Now, some six years later… the lad has swapped his one-man acoustic stand-up raga-billy thing for a full band and a whole lot more playful panache in the public eye. This feller really has style. As soon as he came around and started up, he was a hit. He doesn’t even need to play off his Holly-Costello manner; he stands on his own- and he stands with some of the area’s finest. He’s a nice guy; as soon as any of the local musicians chatted with him, they all took a liking to the lad.

He went in pretty short order from skinny kid to a duo gig with none other than Joe (Watershop Studios) Carvalho, evolving through a phase as Buddy and the Valley Players, with whom he recorded his first release. In this period, the expert and solid drummer Jeff Turcotte came on board, and the four-piece, with long-time stalwart Tom Sawyer on bass, got to playing around just as often as all the old-timers and the many already-known names hereabouts.

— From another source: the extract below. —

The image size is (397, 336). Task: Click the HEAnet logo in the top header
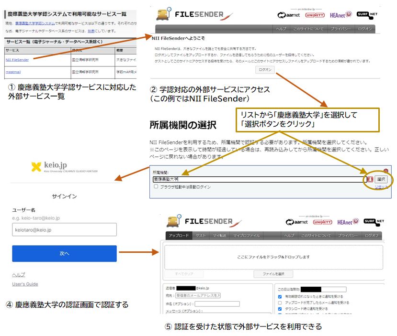click(340, 15)
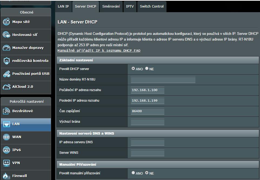The width and height of the screenshot is (260, 180).
Task: Click the AiCloud 2.0 cloud icon
Action: tap(6, 87)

Over the next few years, Buddy busied himself with the business of transforming from a solo-singer-songwriter to a guy with a band, then to a charming front-man, and now he qualifies as a bona-fide band-leader. Also, all through this period he had himself an on-call ‘extra body’ in the form of Smokin’ Joe DeLewd, always at the ready with six strings or four.

So, what’s next? Just because it was a thing to do, Buddy started working on his licks and honing his chops on lead guitar. And now, the Budddy McEarns Band can play out as a power trio, a full four-piece, and these days the band has five regular members with the addition of keyboardist Abe Purertz. A concurrent event is the advent of Smoky Joe’s promotion to full-time bass player.

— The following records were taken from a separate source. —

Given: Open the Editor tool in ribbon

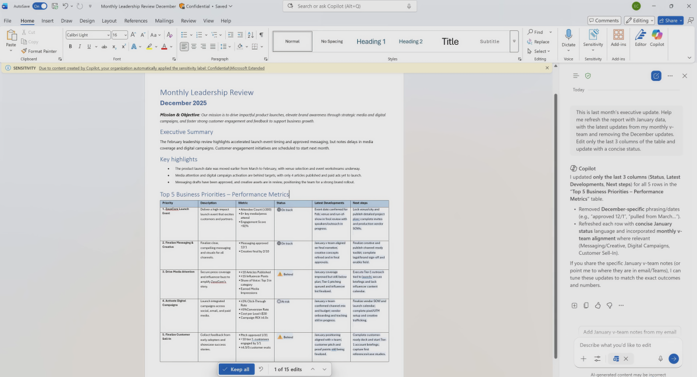Looking at the screenshot, I should (641, 37).
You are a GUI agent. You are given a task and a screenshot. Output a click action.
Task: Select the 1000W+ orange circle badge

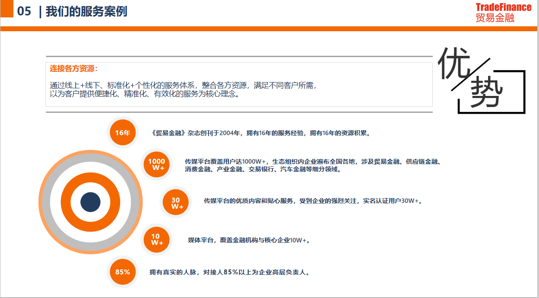[157, 165]
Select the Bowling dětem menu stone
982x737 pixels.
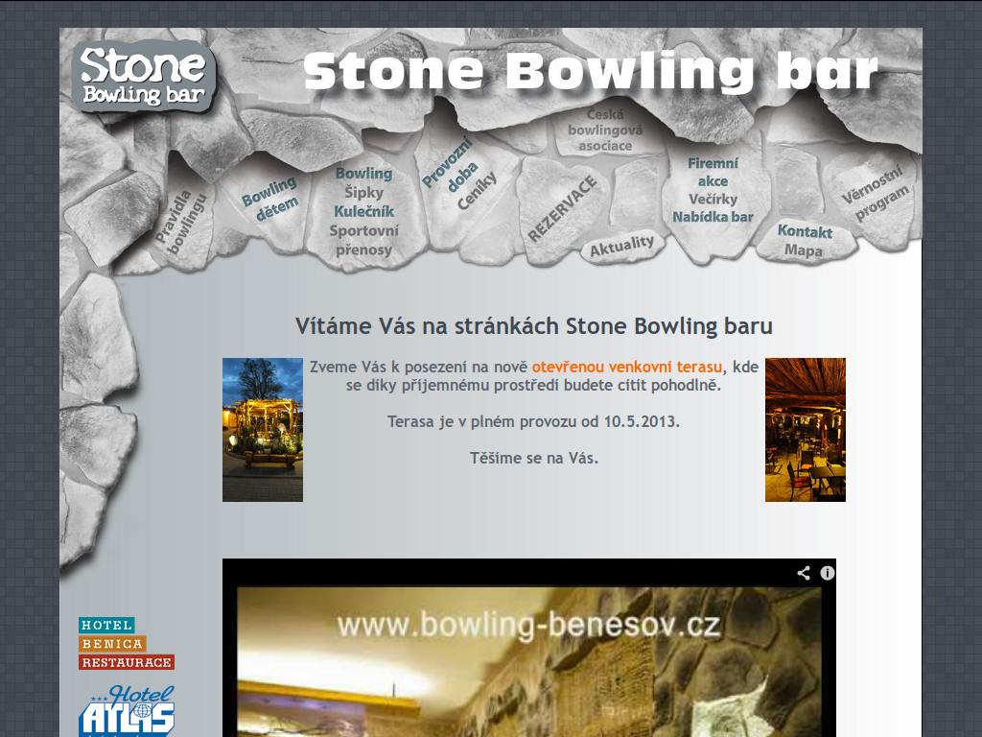(x=270, y=199)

The music community gets a big charge from Buddy, and that’s a bonus. Audiences dig all this personal and band development, too. Buddy has even managed to further the range available to most locals, playing more kinds of places and farther afield, as well as getting on the roster at some impressive municipal and community events.

Buddy McEarns’ particular knack, besides writing his own material, is re-working others’ numbers in such a way that it takes just a minute to place the song, and then it’s like, “oh, COOL!” Zeppelin’s “Rock & Roll” is one such, or George Harrison’s “Taxman” another, and he comes packin’ a full quiver of such treats. Many of these are left over from Buddy’s Daddy days, when he was the neighborhood’s go-to Birthday boy band, like “My Bonnie,” or the one with something about monkeys jumping on the bed… which hasn’t popped up lately.

What did not escape notice tonight at Progression Brewery was the people dancing. Which Anyone who danced continued to do so regardless of whether the song was a ‘version’ or an original song of Buddy’s. Of course, with the new keys, the soulful substitute drummer, and especially Joey D with his party new fretless bass, the band might have a little something to do with the funk factor.